It’s a historic time for automotive in the South

By Michael Randle

We have arrived at Southern Automotive Corridor 3.0. Phase 1 took us to the ’80s, second phase to the early 2000s. Now with electric cars, we are at 3.0, and it is amazing. Huge deals are flying everywhere in the Southern Auto Corridor.

This summer and fall quarter will be remembered 50 years from now as the most transformative period in the history of automotive manufacturing, not just in the South, but in the Midwest, too — the only two regions in the U.S. that are left with automotive assembly.

Even though Nissan, Volkswagen and Mercedes-Benz and their plants in the South have spent billions on electric vehicle technology, it really wasn’t until the second half of 2021 that just about everyone got in on the act. The billions spent earlier by some automakers in the South looks like chump change compared to what has been announced recently.

Massive EV-based projects were announced in the South in the second half of 2021. Ford announced projects the size of which we have never seen before. . .for example, automotive “cities” in Hardin County, Ky., and in Stanton, Tenn.

Ford announced its plans in September to create Blue Oval City at the West Memphis I-40 megasite in Stanton, Tenn. The new “city” includes an investment of nearly $6 billion to make electric vehicles, including a next-generation electric Ford F-Series model. Blue Oval City will also include (not counting suppliers) up to 6,000 new jobs. Over $800 million has been earmarked in incentives for Ford in the deal. Earlier in 2021, Ford announced it had increased its planned EV investment to $30 billion by 2025.

Here are some other EV automotive-related projects announced in the South just in the last six months:

  • Ford Motor and battery supplier SK Innovation have plans to invest over $5 billion and hire over 5,000 in an electric battery plant at the Glendale Megasite in Hardin County, Ky.,  that will power EV vehicles in the future.
  • The Ultium Cells LLC battery plant in Spring Hill, Tenn., is on schedule as of the fall quarter, company officials announced. The 2.8 million-square-foot facility is a joint venture between General Motors and LG Energy Solution.
  • Japan’s Nissan Motor Company will spend about $700 million at its two U.S. manufacturing plants in Mississippi and Tennessee to implement new technologies to make electric vehicles.
  • Mercedes-Benz is opening an EV battery pack assembly facility on a second Alabama campus in Bibb County.
  • Korean automaker Hyundai will begin EV production on the Genesis GV70 EV at its plant in Montgomery, Ala., beginning in 2022.
  • Amazon-backed electric truck maker Rivian is expected to announce a
    $5 billion electric truck and SUV factory in East Georgia.
  • South Korea’s SKC, a maker of plastic films, is set to invest $473 million to locate a semiconductor parts venture at its existing plant in Georgia. SK also is home to SK Innovation, which has invested $2.6 billion to put an electric-vehicle battery plant in Jackson County and plans to ramp up a second plant on the complex as demand grows.
  • Japanese automaker Toyota has chosen the Greensboro-Randolph Megasite for a large electric battery plant to ramp up EV manufacturing in the U.S. The site is a 1,825-acre site rezoned for heavy industry located near the center of the state.
  • Tesla will move its headquarters to Austin, Texas, following through on a threat Elon Musk made last year when tensions between the billionaire and California boiled over. Musk announced his decision in October.

→ Actions to take
1 > Edit the article on Southern auto projects: give its text again from "Ford announced its" up to and including "in the future.", replacing "Blue Oval City" with "BlueOval City".
2 > Translate this sentence from the article on Southern auto projects into Spanish: "Mercedes-Benz is opening an EV battery pack assembly facility on a second Alabama campus in Bibb County."
3 > Turn the paragraph of the article on Southern auto projects that begins "Ford announced its plans in September" into a short list of its main facts.
The data after this point comes from a separate source.

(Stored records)
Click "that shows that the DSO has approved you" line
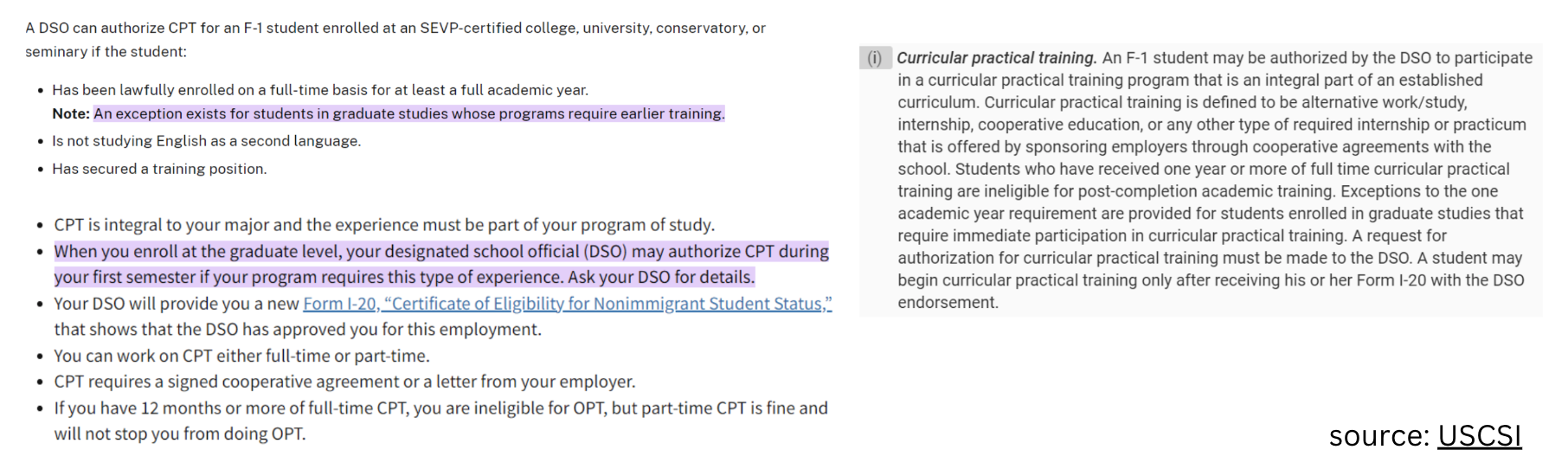This screenshot has width=1568, height=469. [x=298, y=330]
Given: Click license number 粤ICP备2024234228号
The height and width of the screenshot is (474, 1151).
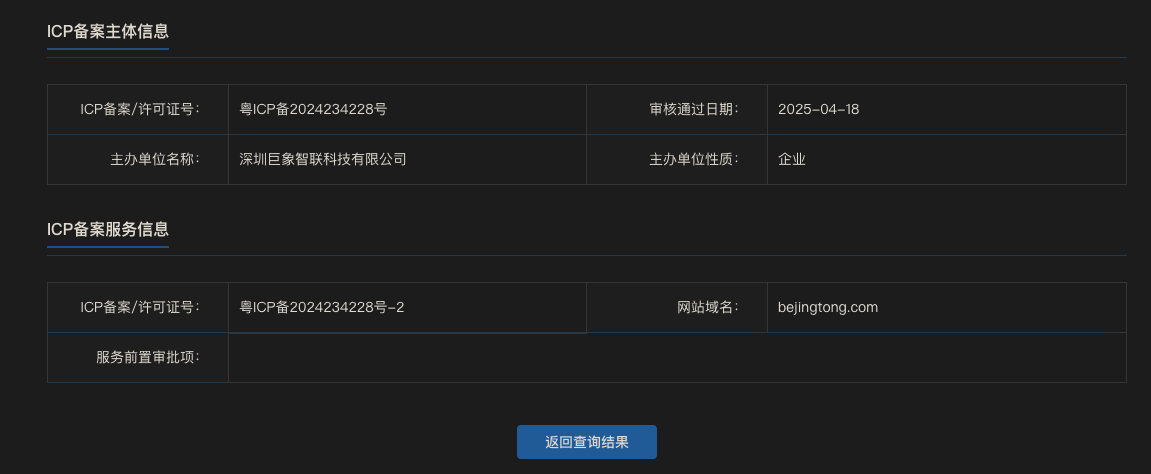Looking at the screenshot, I should click(x=313, y=109).
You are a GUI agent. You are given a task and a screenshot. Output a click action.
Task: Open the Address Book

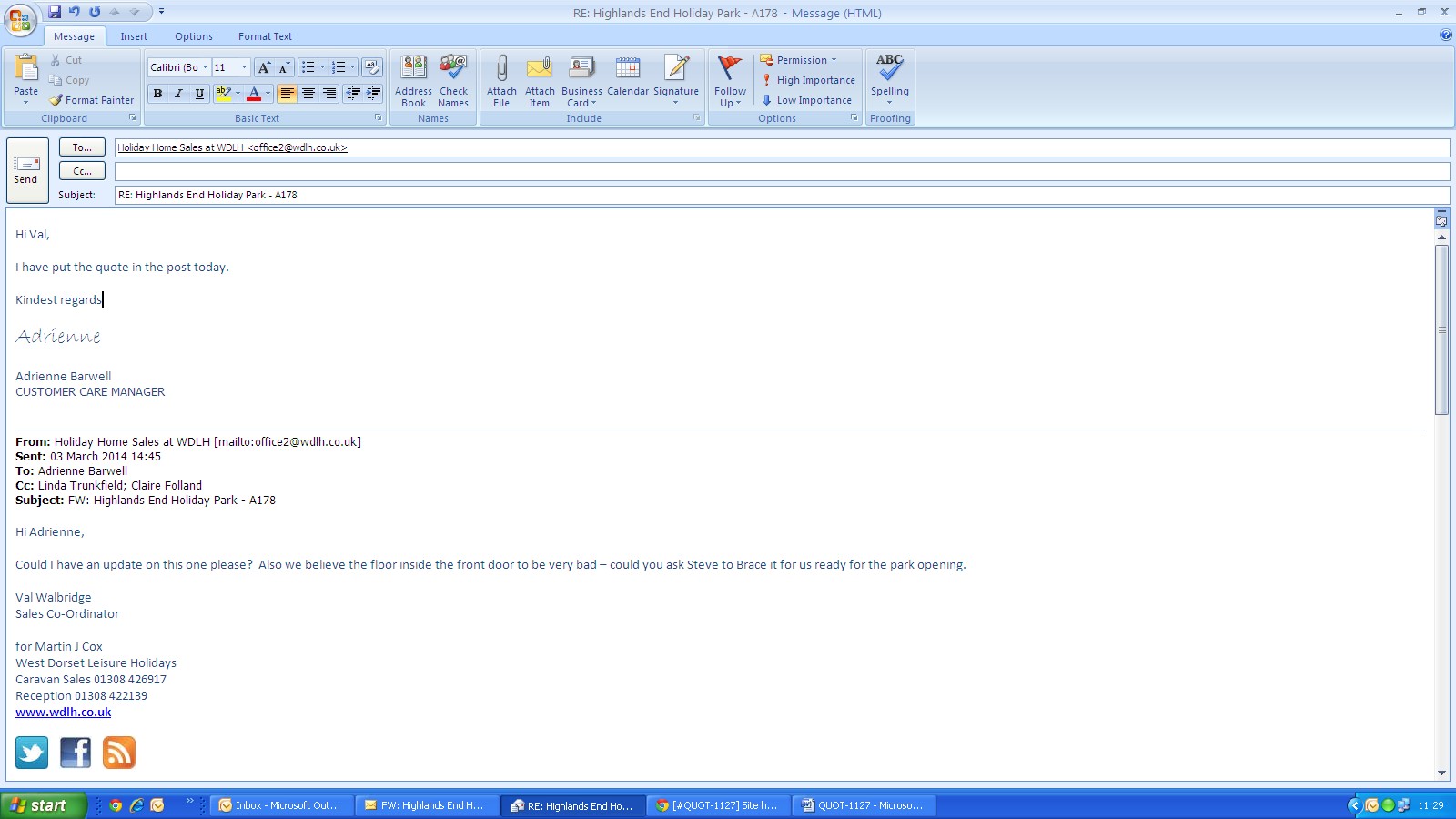point(413,69)
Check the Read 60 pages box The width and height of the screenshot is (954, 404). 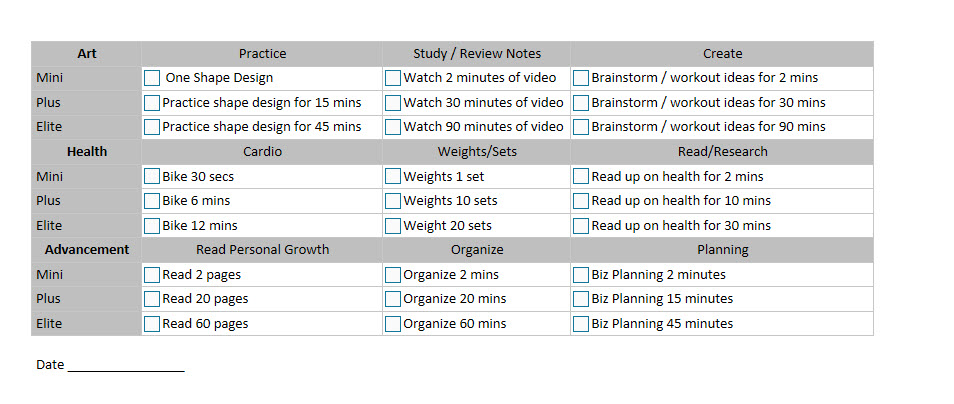[152, 323]
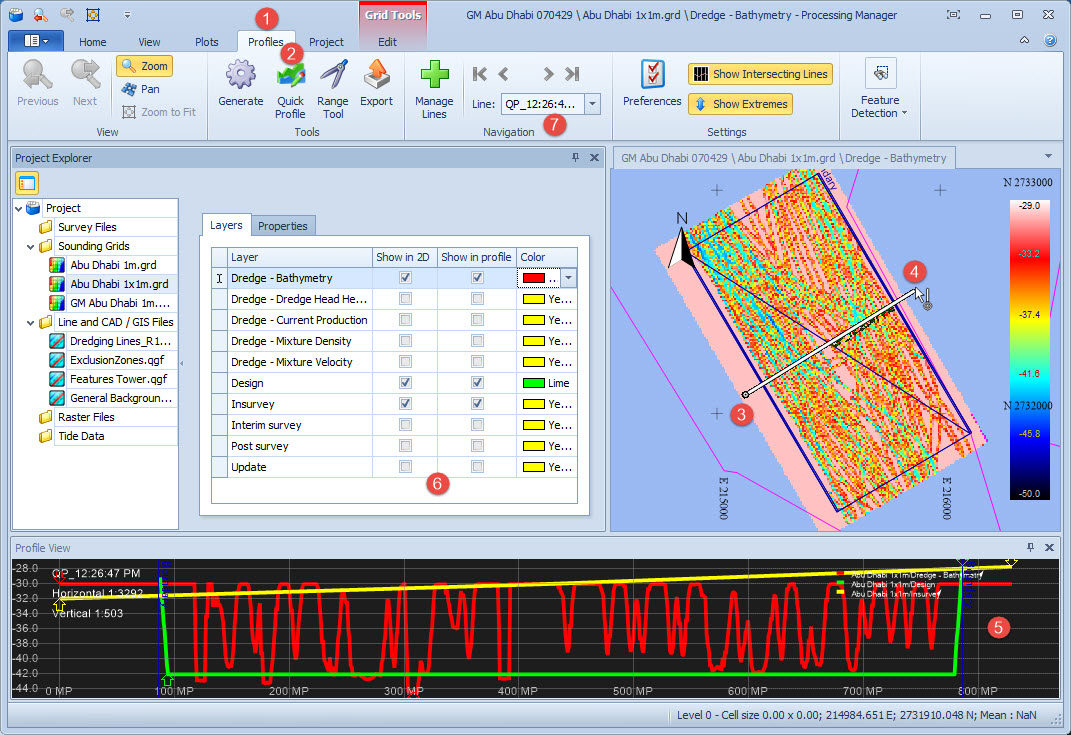Toggle Show Intersecting Lines button
This screenshot has height=735, width=1071.
pyautogui.click(x=760, y=74)
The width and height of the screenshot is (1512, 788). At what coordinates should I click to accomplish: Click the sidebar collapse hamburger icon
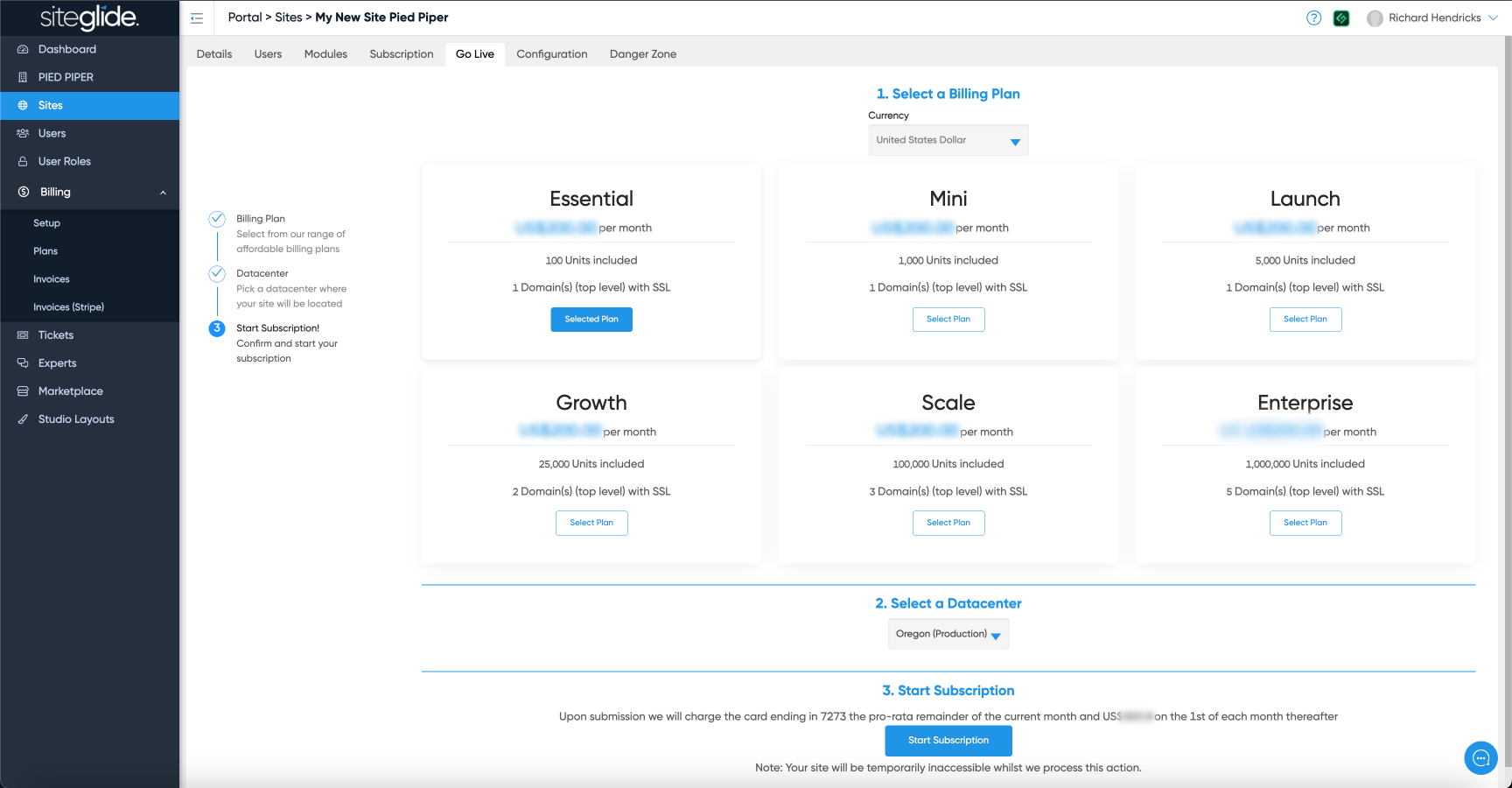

→ Answers to this exercise
1 >
Ford announced its plans in September to create BlueOval City at the West Memphis I-40 megasite in Stanton, Tenn. The new “city” includes an investment of nearly $6 billion to make electric vehicles, including a next-generation electric Ford F-Series model. BlueOval City will also include (not counting suppliers) up to 6,000 new jobs. Over $800 million has been earmarked in incentives for Ford in the deal. Earlier in 2021, Ford announced it had increased its planned EV investment to $30 billion by 2025.

Here are some other EV automotive-related projects announced in the South just in the last six months:

  • Ford Motor and battery supplier SK Innovation have plans to invest over $5 billion and hire over 5,000 in an electric battery plant at the Glendale Megasite in Hardin County, Ky.,  that will power EV vehicles in the future.

2 > Mercedes-Benz está abriendo una planta de ensamblaje de paquetes de baterías para vehículos eléctricos en un segundo campus de Alabama, en el condado de Bibb.

3 >
- In September, Ford announced plans for Blue Oval City at the West Memphis I-40 megasite in Stanton, Tenn.
- The investment is nearly $6 billion to make electric vehicles, including a next-generation electric Ford F-Series model.
- The project will bring up to 6,000 new jobs, not counting suppliers.
- Over $800 million in incentives has been earmarked for Ford.
- Earlier in 2021, Ford raised its planned EV investment to $30 billion by 2025.